Tennessee’s capital city is among the deadliest in the nation for pedestrians, but an appellate panel ruled it cannot force developers to build or pay for sidewalks as a permit condition.

(CN) — The city of Nashville has been dealt a blow in its efforts to increase walkability by requiring individuals seeking development permits to pay for new sidewalks.

On Wednesday, the Sixth Circuit ruled the city’s 2019 sidewalk ordinance leaves property owners vulnerable to unconstitutional takings under the Fifth Amendment and remanded the case for the district court to decide the appropriate remedy.

More specifically, the city’s ordinance requires developers to either grant an easement to the city and build sidewalks across their own property as a permit condition, or pay a sidewalk fee into an infrastructure bank, where the city could use the funds to construct sidewalks in high-traffic areas. 

A lawsuit was filed by two separate land owners, both of whom argued their property could not reasonably accommodate sidewalks and each of whom sought variances from the city or a waiver of the fee. If a developer opts to pay into the infrastructure bank, the city calculates their fee based on an average construction cost of $186 per linear foot. One of the plaintiff applicants was charged a fee of $7,600 while the second was required to pay $8,883.21.

In oral arguments last year, the parties disagreed over which governing test to apply to the property owners' Fifth Amendment claim. Nashville argued the claims should fail because its ordinance was a legislative act rather than administrative act.

But on Wednesday, the appellate panel agreed with the plaintiffs' test, finding governments cannot abuse their authority to expect individuals to mitigate potential harms of development through permit restrictions.

“On the one hand, a condition on a permit can serve important purposes by forcing an owner to internalize the costs (the 'negative externalities') that a development will impose on others,” wrote U.S. Circuit Judge Eric E. Murphy, a Donald Trump appointee, in the unanimous decision. (Parentheses in original.)

As an example, the judge said the government may legally require a developer to grant an easement for road widening if traffic is justifiably effected.

“On the other hand, the government might try to leverage its monopoly permit power to pay for unrelated public programs on the cheap,” Murphy continued. “If the expected value of an owner’s proposed project exceeds the condition’s expected costs, the owner has an incentive to give in to this ‘demand’ even when the demand has no connection to the project’s harmful social effects. Yet this type of coercion falls near the core of the takings clause, which bars the government from forcing a few people to bear the full cost of public programs that ‘the public as a whole’ should pay for.”
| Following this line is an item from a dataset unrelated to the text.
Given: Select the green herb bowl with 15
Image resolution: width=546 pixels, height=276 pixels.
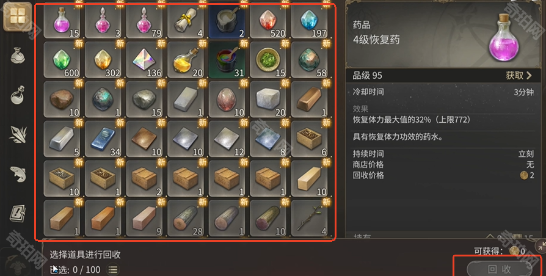Looking at the screenshot, I should (x=268, y=60).
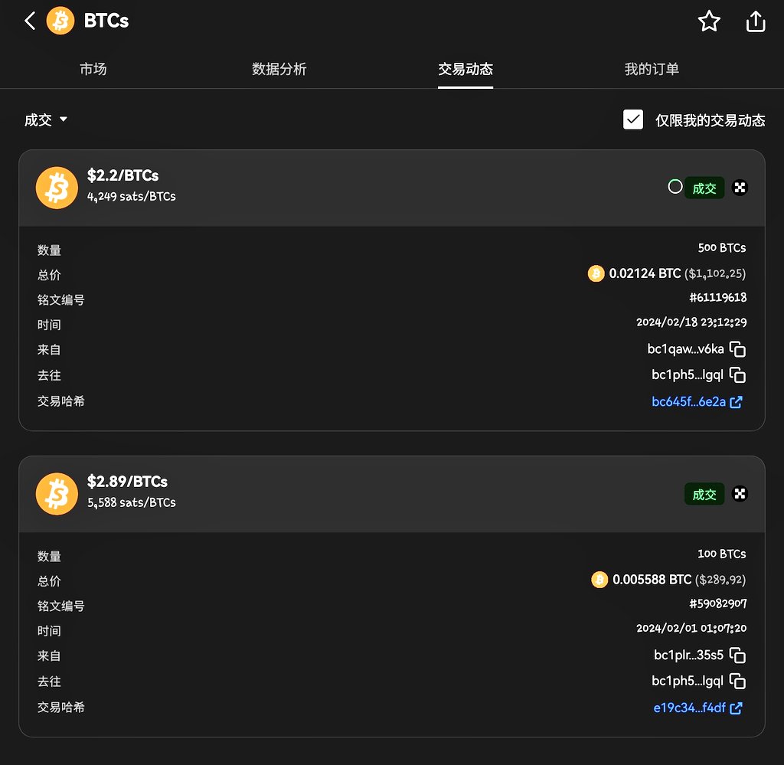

In order to succeed on its claims, Murphy wrote, Nashville must pass a three-part test: First, would the action qualify as a “taking” if the government had directly required it? If so, the government must demonstrate “a nexus between the condition and the project’s social costs.” Finally, “the government next must show a ‘rough proportionality’ between the condition and the project; that is, the condition’s burdens on the owner must approximate the project’s burdens on society.”

Nashville failed to do so, the Sixth Circuit judges found.

“In short, the relevant constitutional provisions on their face offer no plausible path for Nashville’s request that we adopt different takings rules for conditions imposed by different branches of government,” Murphy concluded. “If anything, the framers designed the takings clause precisely to protect against legislative action — a historical fact that undercuts Nashville’s claim that we should review legislative conditions with a more deferential eye.”

Concurring with the ruling were Senior U.S. Circuit Judges Helene N. White and Alice M. Batchelder, appointed to the court by George W. Bush and George H.W. Bush, respectively.

Nashville is among the deadliest cities in the nation for pedestrians. Despite increasing its annual capital spending on sidewalks to $30 million, the city estimates it would take 20 years to increase its sidewalk infrastructure by just 71 miles in critical areas, according to the ruling.